My practice with food and cookery as both artistic medium and subject matter is informed by food anthropology and my background as a trained chef. In diverse ways I collaborate with professionals from other disciplines and with community groups and/or individuals to investigate the ever-shifting value and symbolism in what we eat. Through interactive public events presented as cookery and/or meal sharing performances, I provide embodied experiential engagement for audiences to ingest information on the ethical, political and environmental implications of modern foodways.
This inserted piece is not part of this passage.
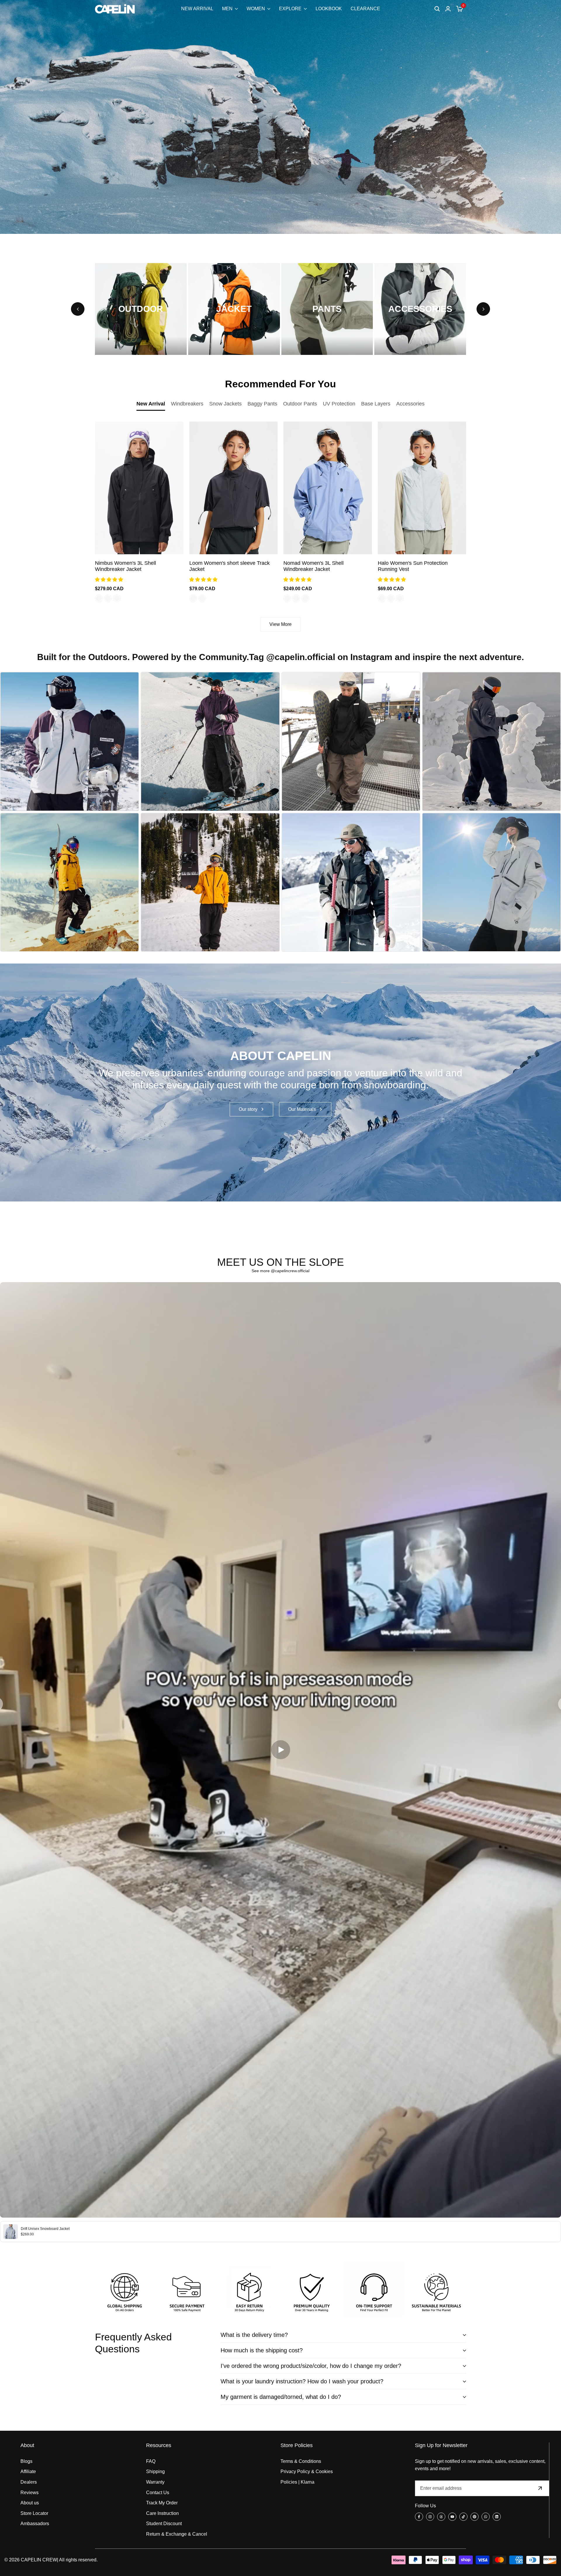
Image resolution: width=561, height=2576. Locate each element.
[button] (109, 579)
Since 2016 my work between Australia and Germany has been focussed on ethnobotanicals and the endless interconnections between plants and people. It is informed by co-species evolution from the perspective of human migration and the practice of seed carrying and foraging. My projects incorporate practices of urban farming and guerrilla gardening with wild edible plants to present a view that foraging is as fundamental to where we have come from as modern agriculture and deforestation is to where we are now, by understanding how in the past different cultures have managed land with biodiversity for healthy populations as well as healthy ecology. A lot is being said about the current resurgence of interest in traditional food systems and the role they play. “The types of people who forage are diverse, the act of foraging transcends social identity categories of race, class, age and gender, however in many places foods or extracts from specific wild plants maintain direct links between peoples culture, religion, ritual and mythology.” (Sustainability in the Global City: Myth and Practice, 2014, ed. Cindy Isenhour)
For my work, wild plants are raw materials to view how food and medicine are derived from native and non-native invasive and non-invasive species, with a particular focus on weeds and the power systems behind such classifications. I use them to convey stories about relationships between biodiversity and sustainability and, agriculture, consumerism and climate change via micro-macro ecologies of the human microbiome and global ecological systems we are part of. Since 2018 The Conceptual Cookbook is part of my website to support ideas and document processes and the people I work with to cultivate crops and forage, cook or ferment plants. The archive is a document of interconnectedness via food-plant-people relationships, through dishes I have invented or reproduced to link research at institutions, experiences in community environments and the personal stories that people pass on as a recipe when food triggers memory.